WHAT YOU WILL DO
A faithful copy is needed of the lines below from the one with "1024x683 pixels. Task: Select" up to and including the one with "The height and width of the screenshot is (806, 800)."; set it down with no pictures and no other lines.

Screenshot grounding data:
-------------------------

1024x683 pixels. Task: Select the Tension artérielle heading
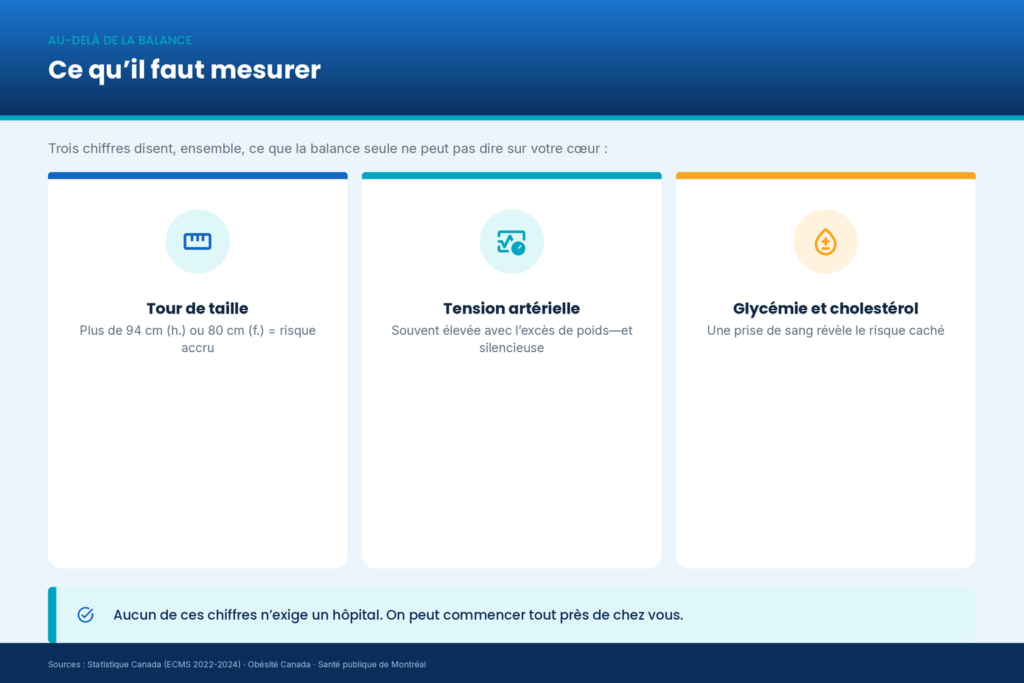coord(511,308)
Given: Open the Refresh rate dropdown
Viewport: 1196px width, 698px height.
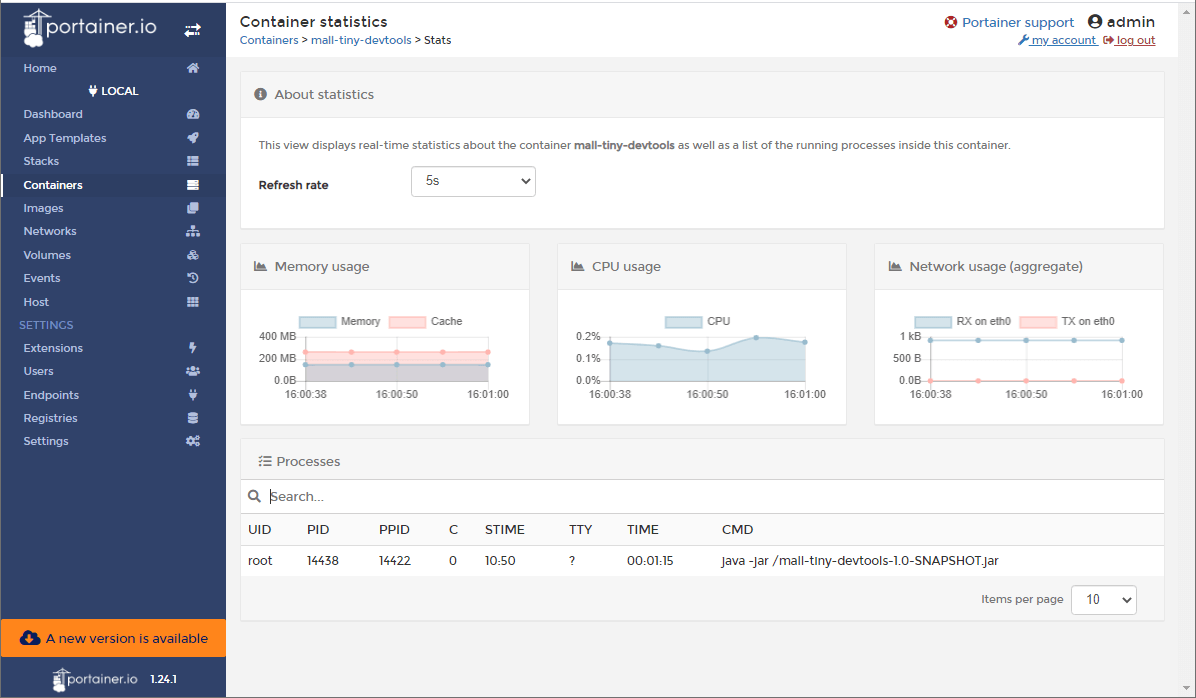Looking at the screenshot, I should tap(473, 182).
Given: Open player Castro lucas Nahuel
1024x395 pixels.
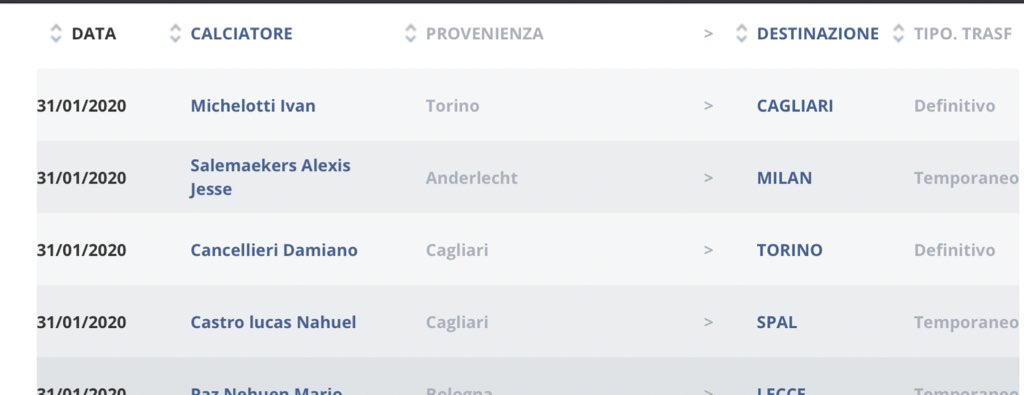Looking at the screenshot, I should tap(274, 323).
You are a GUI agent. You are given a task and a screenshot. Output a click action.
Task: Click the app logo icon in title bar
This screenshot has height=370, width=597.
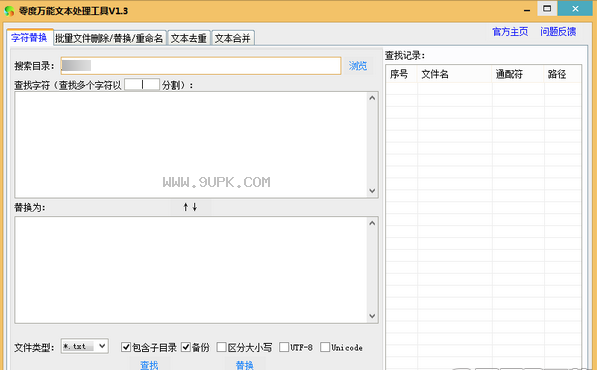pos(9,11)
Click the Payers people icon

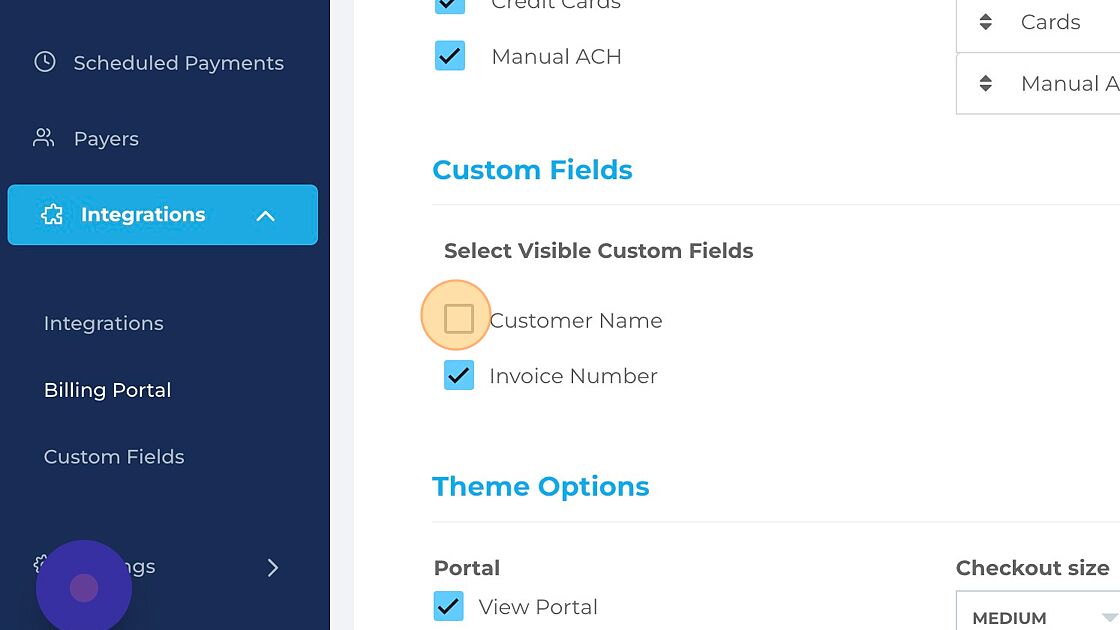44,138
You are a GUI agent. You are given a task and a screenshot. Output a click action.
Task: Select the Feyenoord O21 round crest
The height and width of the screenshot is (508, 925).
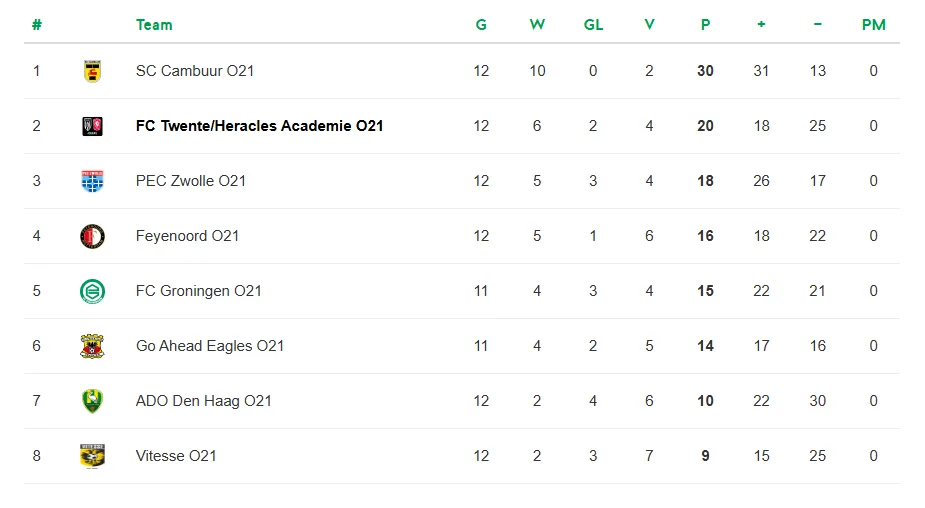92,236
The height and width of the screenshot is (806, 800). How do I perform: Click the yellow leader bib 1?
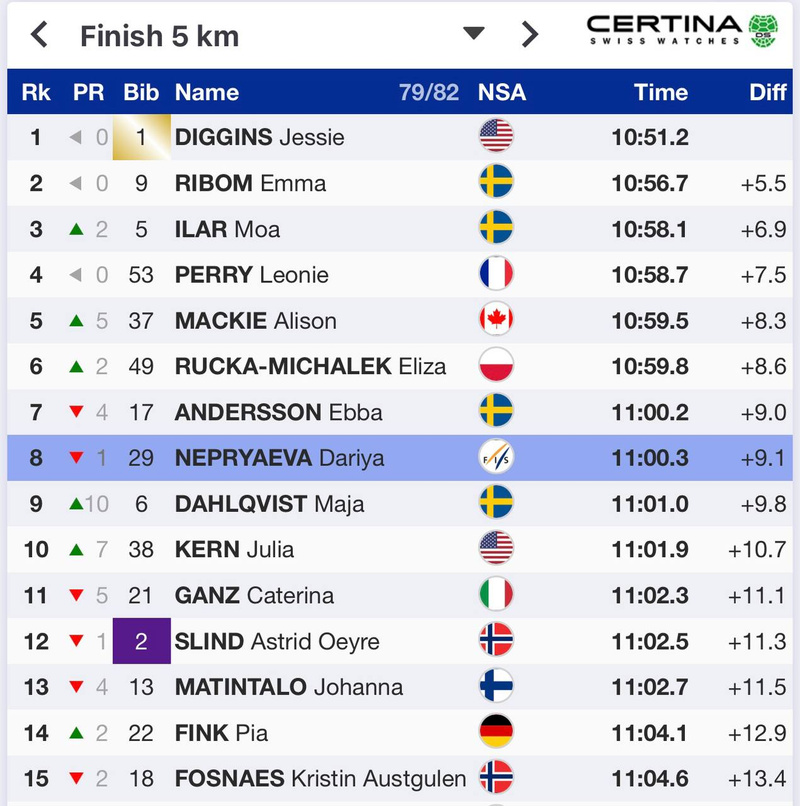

-------------------------

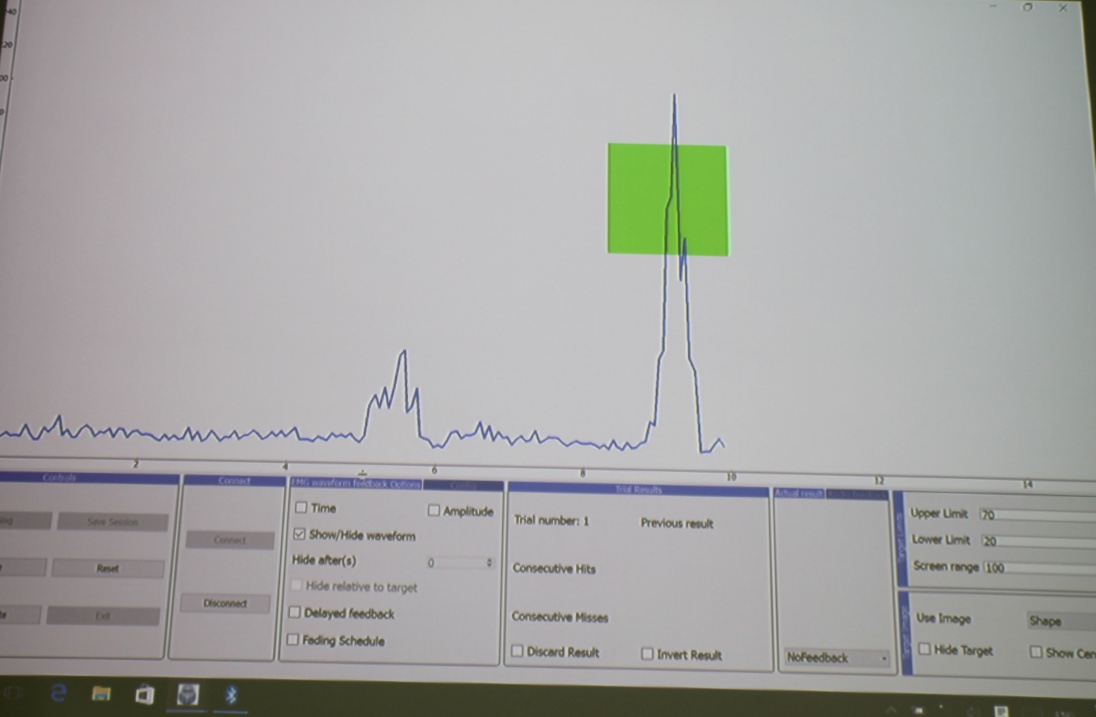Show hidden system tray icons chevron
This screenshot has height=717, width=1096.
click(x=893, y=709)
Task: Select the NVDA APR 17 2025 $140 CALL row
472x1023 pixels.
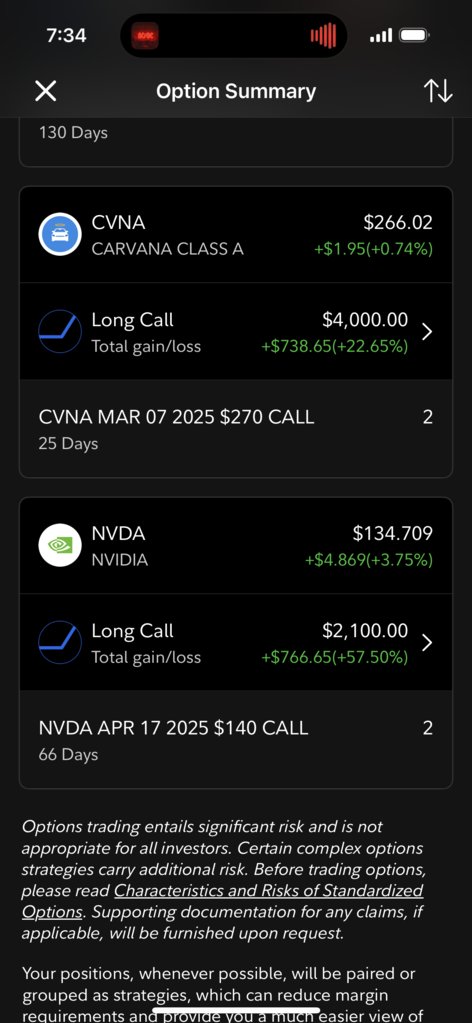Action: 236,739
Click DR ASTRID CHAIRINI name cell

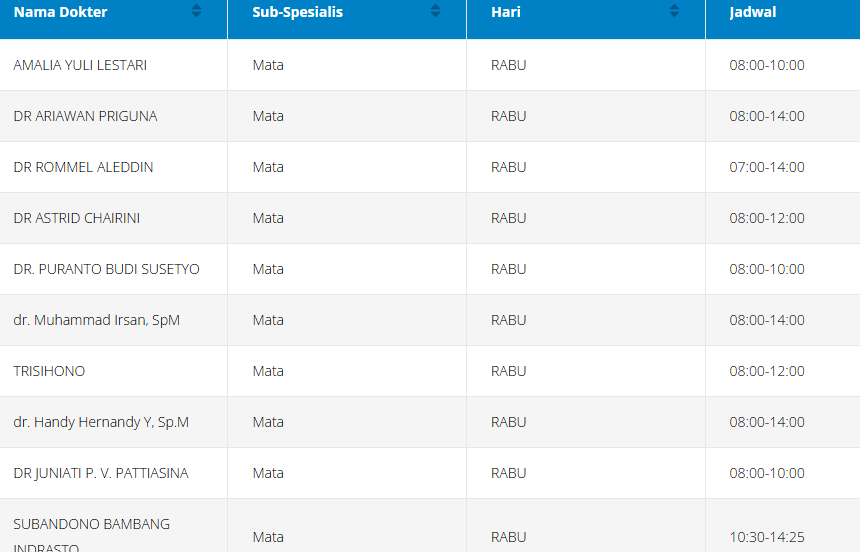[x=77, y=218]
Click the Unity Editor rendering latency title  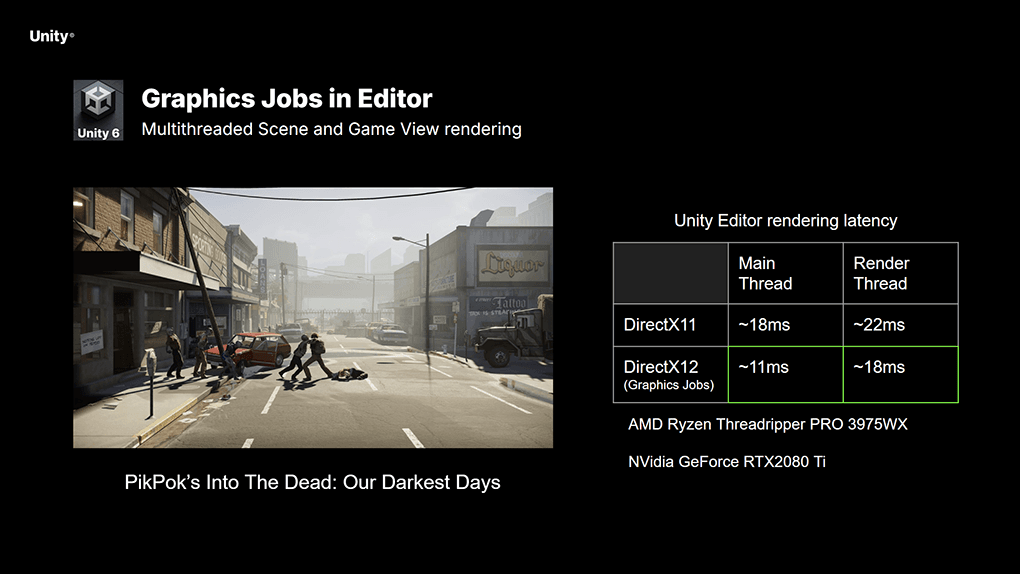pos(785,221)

-------------------------

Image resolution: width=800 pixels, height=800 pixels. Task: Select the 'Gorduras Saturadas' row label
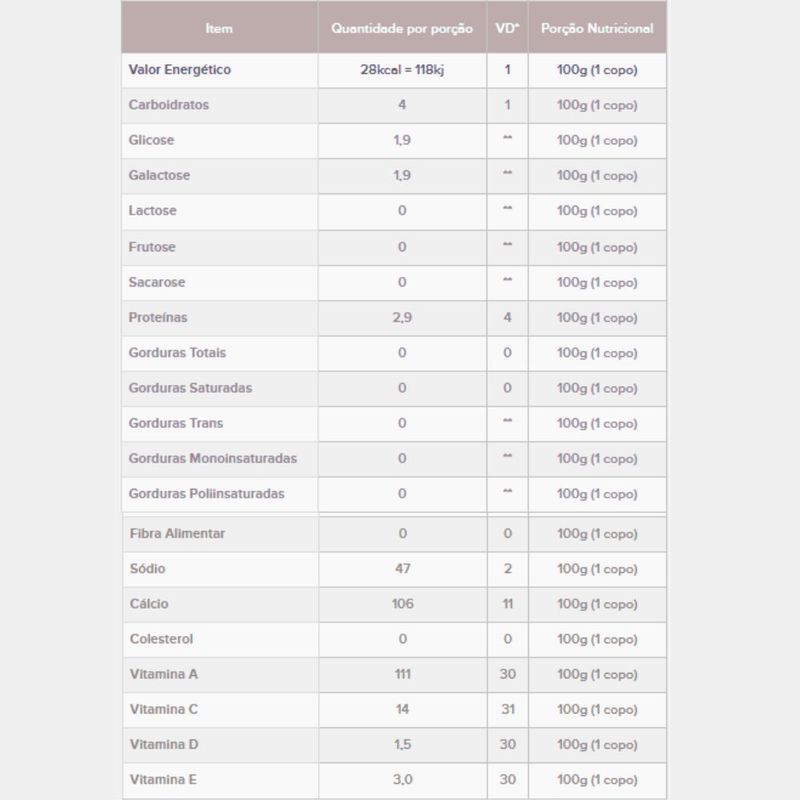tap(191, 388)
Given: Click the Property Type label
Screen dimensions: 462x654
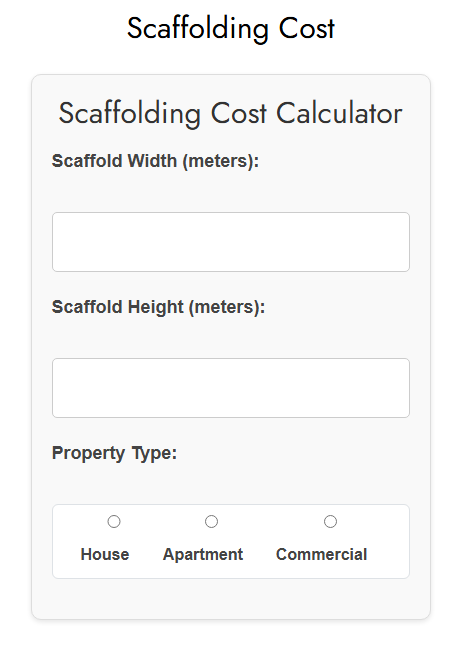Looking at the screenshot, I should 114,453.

-------------------------

OUTPUT BELOW
1024x683 pixels. Task: Select the Tension artérielle heading
coord(511,308)
Given: Open the Refresh rate dropdown
Viewport: 1196px width, 698px height.
Looking at the screenshot, I should tap(473, 182).
Given: Open player Castro lucas Nahuel
1024x395 pixels.
Looking at the screenshot, I should tap(274, 323).
You are a GUI agent. You are given a task and a screenshot. Output a click action.
Task: Click the app logo icon in title bar
This screenshot has height=370, width=597.
pos(9,11)
Click the Payers people icon

44,138
You are a GUI agent. You are given a task and a screenshot. Output a click action.
Task: Select the Feyenoord O21 round crest
The height and width of the screenshot is (508, 925).
92,236
The height and width of the screenshot is (806, 800). How do I perform: Click the yellow leader bib 1?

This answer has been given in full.